Aggarwal Manu, Periwal Vipul
Laboratory of Biological Modeling, NIDDK, National Institutes of Health, 31 Center Dr, Bethesda, 20892, MD, United States.
J Comput Sci. 2024 Jul;79. doi: 10.1016/j.jocs.2024.102290. Epub 2024 Apr 20.
Persistent homology (PH) is an approach to topological data analysis (TDA) that computes multi-scale topologically invariant properties of high-dimensional data that are robust to noise. While PH has revealed useful patterns across various applications, computational requirements have limited applications to small data sets of a few thousand points.

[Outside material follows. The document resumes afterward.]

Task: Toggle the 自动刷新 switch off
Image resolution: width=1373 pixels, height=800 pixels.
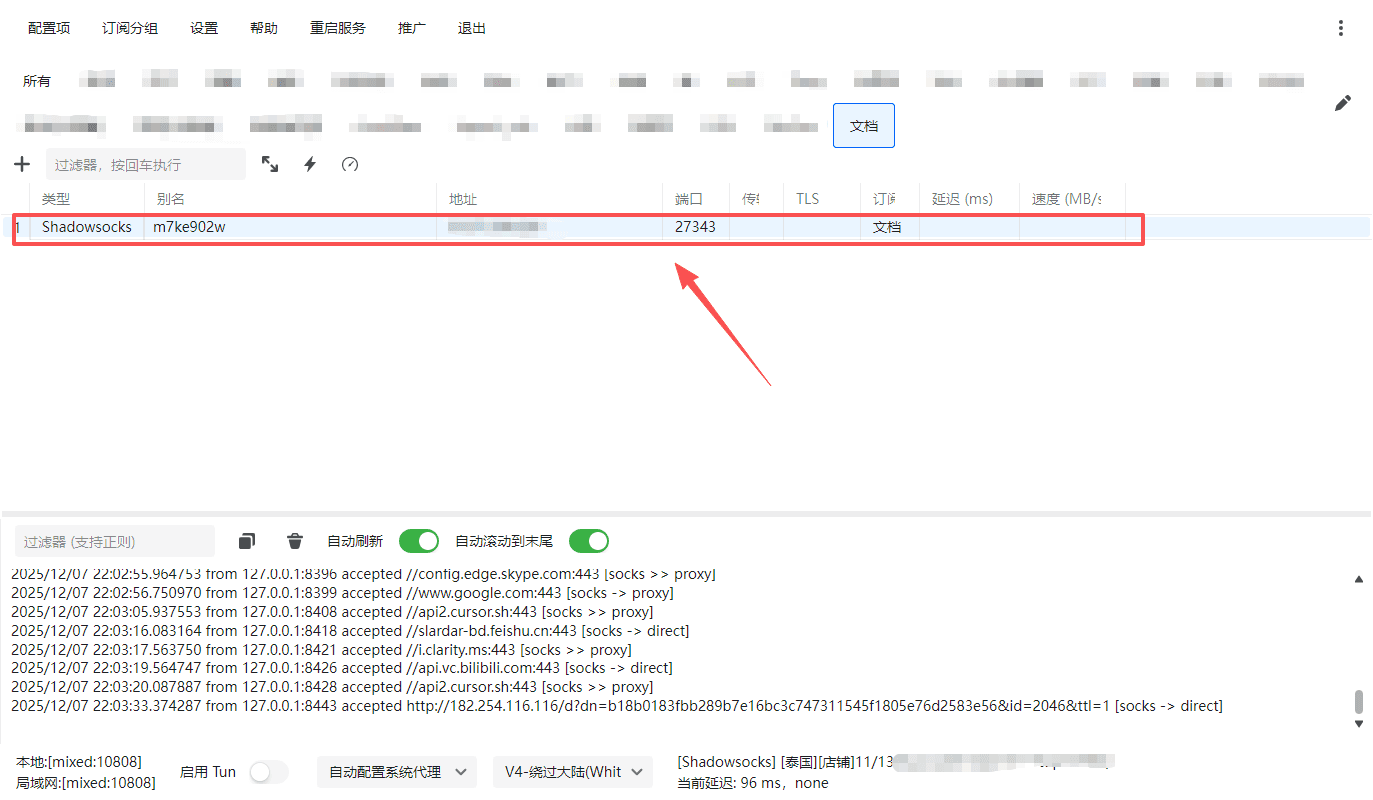Action: pos(419,541)
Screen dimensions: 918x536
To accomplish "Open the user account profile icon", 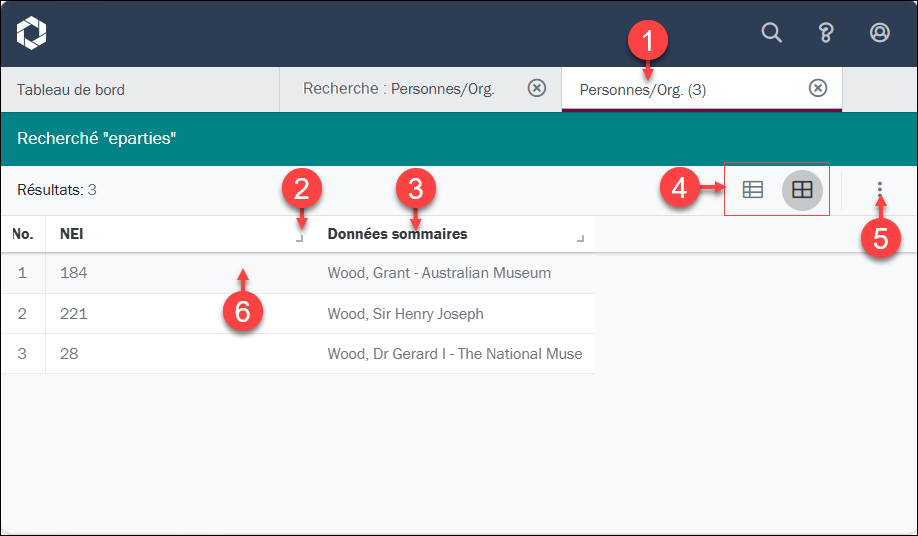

We present Dory, an efficient and scalable algorithm that can compute the persistent homology of sparse Vietoris-Rips complexes on larger data sets, up to and including dimension two and over the field . As an application, we compute the PH of the human genome at high resolution as revealed by a genome-wide Hi-C data set containing approximately three million points. Extant algorithms were unable to process it, whereas Dory processed it within five minutes, using less than five GB of memory. Results show that the topology of the human genome changes significantly upon treatment with auxin, a molecule that degrades cohesin, corroborating the hypothesis that cohesin plays a crucial role in loop formation in DNA.
持久同调(PH)是一种拓扑数据分析(TDA)方法,它可以计算高维数据的多尺度拓扑不变属性,这些属性对噪声具有鲁棒性。虽然PH在各种应用中都揭示了有用的模式,但计算需求限制了其应用于几千个点的小数据集。我们提出了Dory,这是一种高效且可扩展的算法,它可以在更大的数据集上计算稀疏Vietoris-Rips复形的持久同调,维度可达二维及包括二维,且在该域上。作为一个应用,我们以高分辨率计算了人类基因组的PH,这是由一个包含约三百万个点的全基因组Hi-C数据集揭示的。现有的算法无法处理它,而Dory在不到五分钟的时间内使用不到5GB的内存就处理了它。结果表明,用生长素(一种降解黏连蛋白的分子)处理后,人类基因组的拓扑结构发生了显著变化,这证实了黏连蛋白在DNA环形成中起关键作用的假设。